Women can be assured that menstrual cups are as leak proof as tampons and pads, say researchers who have carried out the first, large scientific review of sanitary products.
Menstrual cups collect rather than absorb period blood.
They fit into the vagina but, unlike tampons, are reusable.
Although they have been gaining popularity, the review found awareness of menstrual cups among women was relatively low.
The work, published in the Lancet Public Health journal, looked at 43 studies involving 3 300 women and girls living in rich and poor countries.
Common concerns about trying a menstrual cup included pain and difficulty fitting or removing it, as well as leakage and chafing.
But the review found complications were rare.
Results from 13 of the studies found about 70% of women wanted to continue using menstrual cups once they were familiar with how they worked.

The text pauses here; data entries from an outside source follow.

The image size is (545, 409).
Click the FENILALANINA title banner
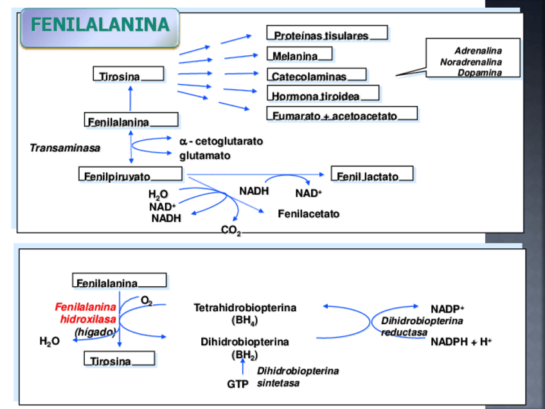[x=100, y=26]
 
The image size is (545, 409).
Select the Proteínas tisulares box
[x=326, y=33]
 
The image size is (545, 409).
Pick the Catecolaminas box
[x=317, y=75]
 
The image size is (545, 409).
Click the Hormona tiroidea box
[x=323, y=95]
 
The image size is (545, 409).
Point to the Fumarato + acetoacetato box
[x=341, y=114]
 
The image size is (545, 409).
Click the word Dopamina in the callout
[x=479, y=73]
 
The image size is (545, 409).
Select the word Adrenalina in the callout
[x=478, y=50]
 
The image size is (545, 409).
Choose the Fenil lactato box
[x=372, y=175]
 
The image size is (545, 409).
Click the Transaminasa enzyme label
[x=65, y=148]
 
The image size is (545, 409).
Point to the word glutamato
[x=204, y=155]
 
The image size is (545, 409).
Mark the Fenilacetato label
[x=308, y=214]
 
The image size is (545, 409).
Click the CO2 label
[x=231, y=230]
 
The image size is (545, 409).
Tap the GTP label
[x=237, y=384]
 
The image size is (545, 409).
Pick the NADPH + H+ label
[x=461, y=341]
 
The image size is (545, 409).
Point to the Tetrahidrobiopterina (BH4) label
[x=245, y=313]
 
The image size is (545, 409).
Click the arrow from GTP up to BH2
[x=243, y=367]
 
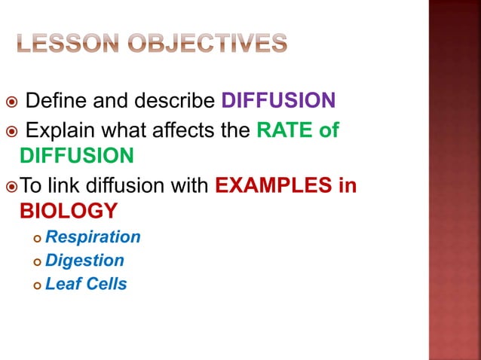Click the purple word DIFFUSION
tap(278, 101)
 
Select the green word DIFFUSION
tap(77, 156)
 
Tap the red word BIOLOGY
tap(69, 210)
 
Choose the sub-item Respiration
tap(93, 237)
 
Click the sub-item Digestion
tap(84, 261)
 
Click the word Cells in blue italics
tap(106, 284)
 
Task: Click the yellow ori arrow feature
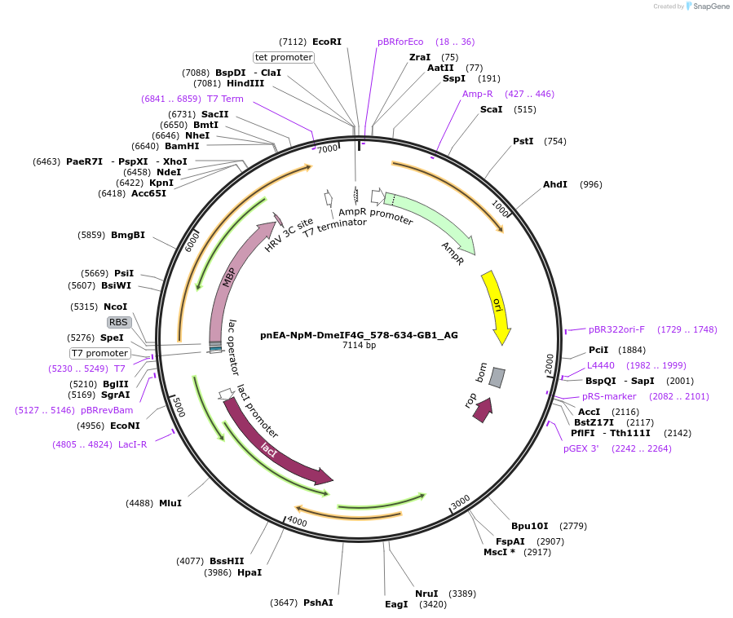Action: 495,305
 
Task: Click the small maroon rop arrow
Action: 483,409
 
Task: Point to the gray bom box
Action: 497,377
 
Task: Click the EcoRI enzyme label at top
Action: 327,42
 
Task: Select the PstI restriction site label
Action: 523,141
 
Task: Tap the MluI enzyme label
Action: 170,503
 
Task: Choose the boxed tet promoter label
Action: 284,57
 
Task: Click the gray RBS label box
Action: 118,322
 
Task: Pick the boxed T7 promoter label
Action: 100,353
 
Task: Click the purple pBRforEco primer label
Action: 400,42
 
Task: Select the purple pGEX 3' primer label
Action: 581,448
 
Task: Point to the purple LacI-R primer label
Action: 132,444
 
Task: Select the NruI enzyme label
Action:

Four studies, involving nearly 300 women compared leakage between menstrual cups and disposable pads or tampons. Leakage was similar in three of the studies and significantly less among menstrual cups in one study.
Menstrual cups are made of soft, flexible material, such as rubber or silicone.
Once inserted into the vagina they create a suction seal to stop any seepage of blood.
They can collect more menstrual blood than tampons or sanitary pads, but need to be emptied and washed regularly.
There are two main types – a vaginal cup which is generally bell-shaped and sits lower in the vagina, and a cervical cup which is placed higher up, much like a diaphragm for contraception.